Score one for transparency, two for admitting things need to change and three for advocating specificity. For instance, Pinterest statedit wants to increase its hiring rate for women in engineering positions to 30 percent and raise underrepresented people of color to 8 percent. To do so, the company will implement the Rooney Rule, which the National Football League started in 2003. The Rooney Rule requires at least one underrepresented minority and one female candidate be considered for each leadership opening.
The company also stated its intention to work with external groups to improve diversity, implement employee training to prevent unconscious bias, and recruit from a bigger pool of schools.
Considering the difficulties women face in STEM — science, technology, engineering and math — careers, Pinterest’s plans are encouraging. Clear goals — we will bring non-engineering new hires up to 12 percent underrepresented ethnic minorities — often mean the difference between platitudes like “We have a long way to go, but we’re making progress” and real change.

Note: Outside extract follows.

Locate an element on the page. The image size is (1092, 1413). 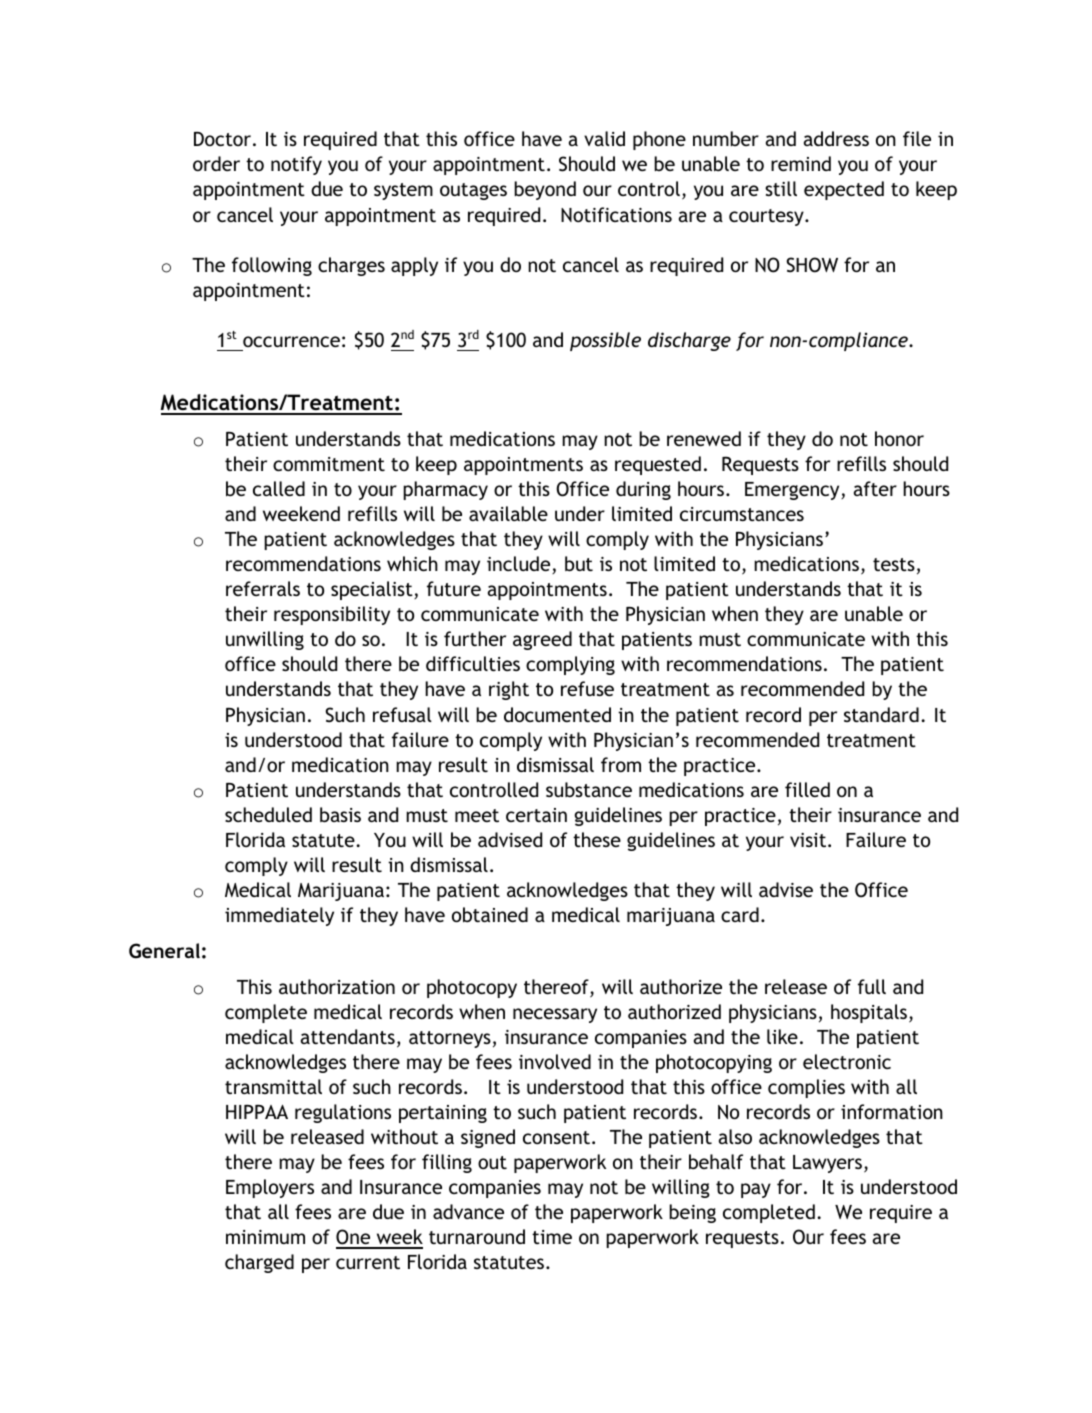
beyond is located at coordinates (545, 190).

When organizations set clear goals and express the necessary steps to achieve those goals, accountability usually follows. I’d really have been knocked off my feet if the company said what would happen to its current leadership team if they didn’t meet the desire goals. But I’ll take what I can get.
I hope in 2016 we’re holding Pinterest up as an example of what tech companies can achieve when they put pin some numbers to their diversity intentions, and that other companies are following suit.